## WORK ORDER
Return the lines below that contain the word "Task".

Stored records
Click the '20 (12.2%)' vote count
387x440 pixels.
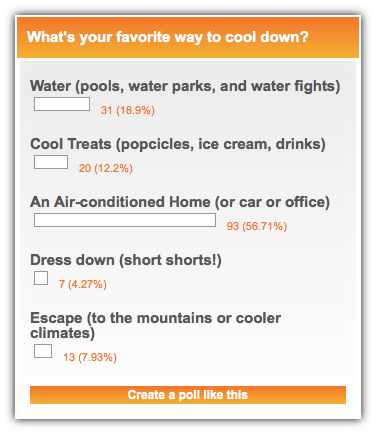pyautogui.click(x=106, y=168)
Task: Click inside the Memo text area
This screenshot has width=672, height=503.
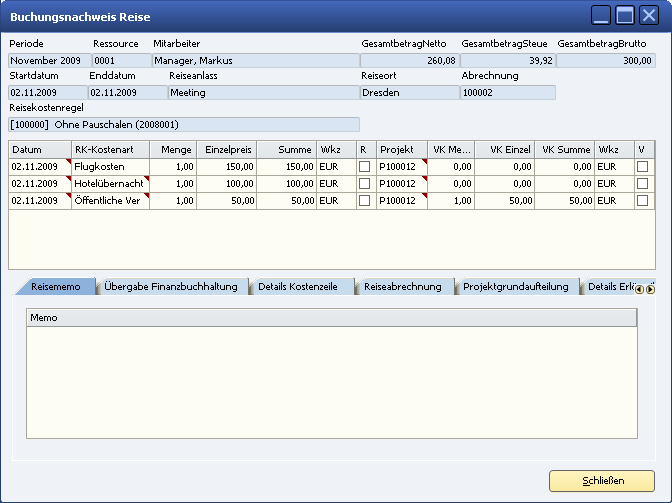Action: (x=330, y=390)
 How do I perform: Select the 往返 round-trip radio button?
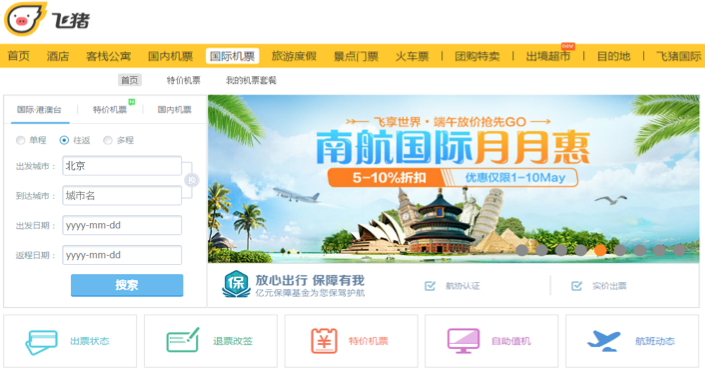click(x=64, y=140)
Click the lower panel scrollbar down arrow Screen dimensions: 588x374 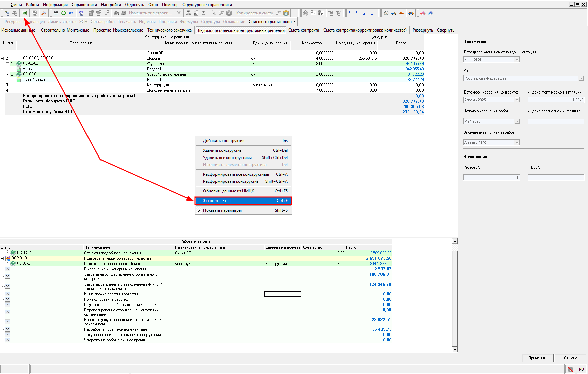pyautogui.click(x=455, y=350)

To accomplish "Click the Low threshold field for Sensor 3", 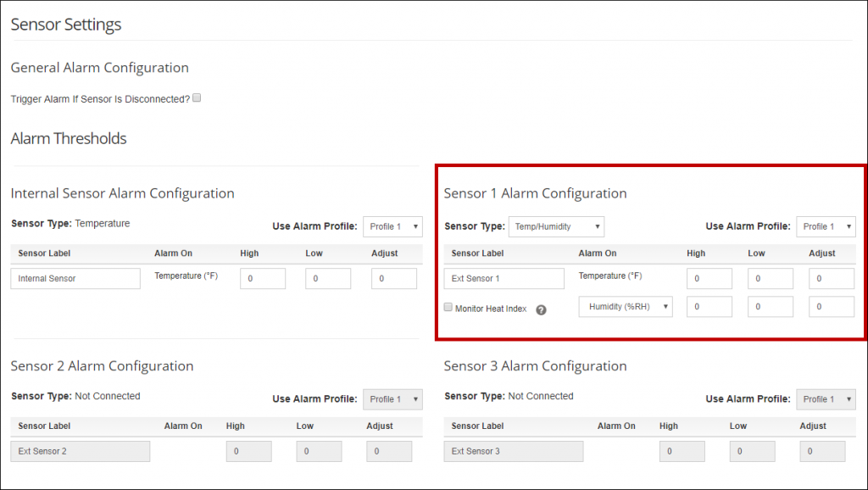I will (x=752, y=451).
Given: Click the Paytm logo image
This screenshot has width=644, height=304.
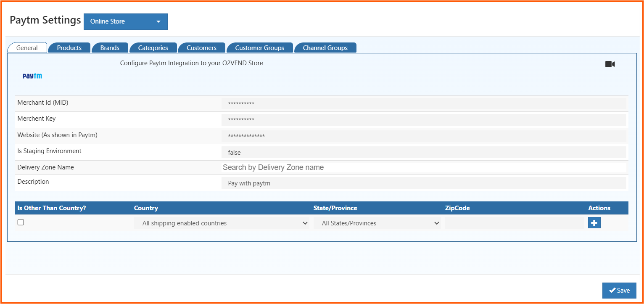Looking at the screenshot, I should [x=32, y=76].
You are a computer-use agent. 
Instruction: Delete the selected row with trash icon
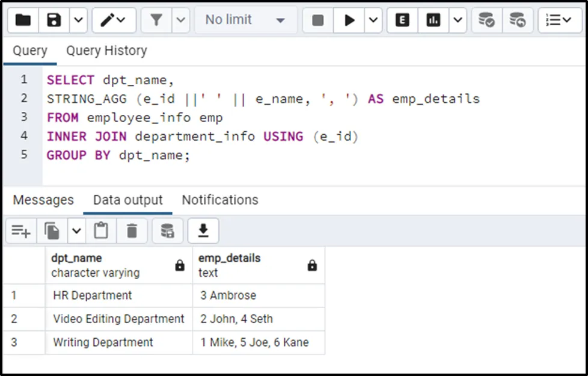pos(132,230)

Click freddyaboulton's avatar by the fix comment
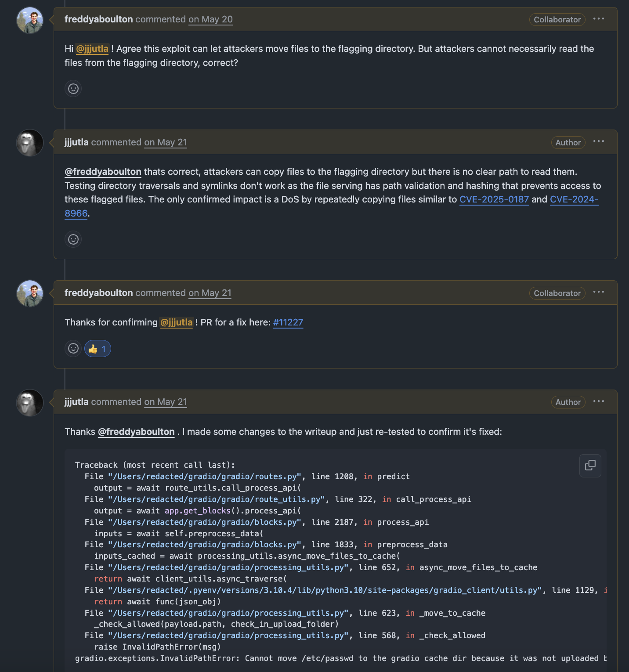[29, 293]
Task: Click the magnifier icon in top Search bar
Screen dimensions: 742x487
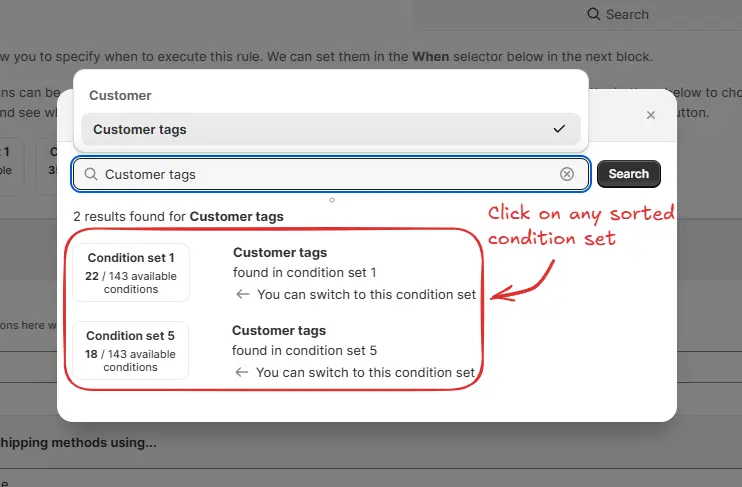Action: 594,14
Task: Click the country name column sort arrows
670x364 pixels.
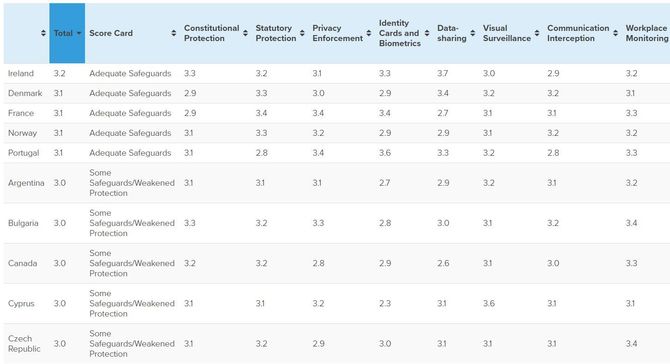Action: click(x=43, y=33)
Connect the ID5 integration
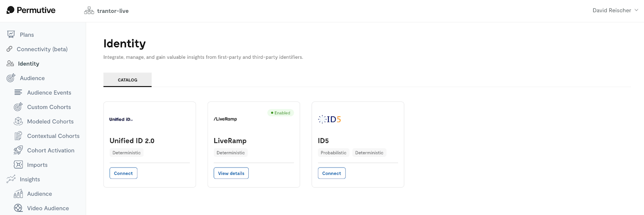Screen dimensions: 644x215 332,173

## EXERCISE SOLUTION
Task: Click inside the Memo text area
Task: Click the magnifier icon in top Search bar
Task: Click the country name column sort arrows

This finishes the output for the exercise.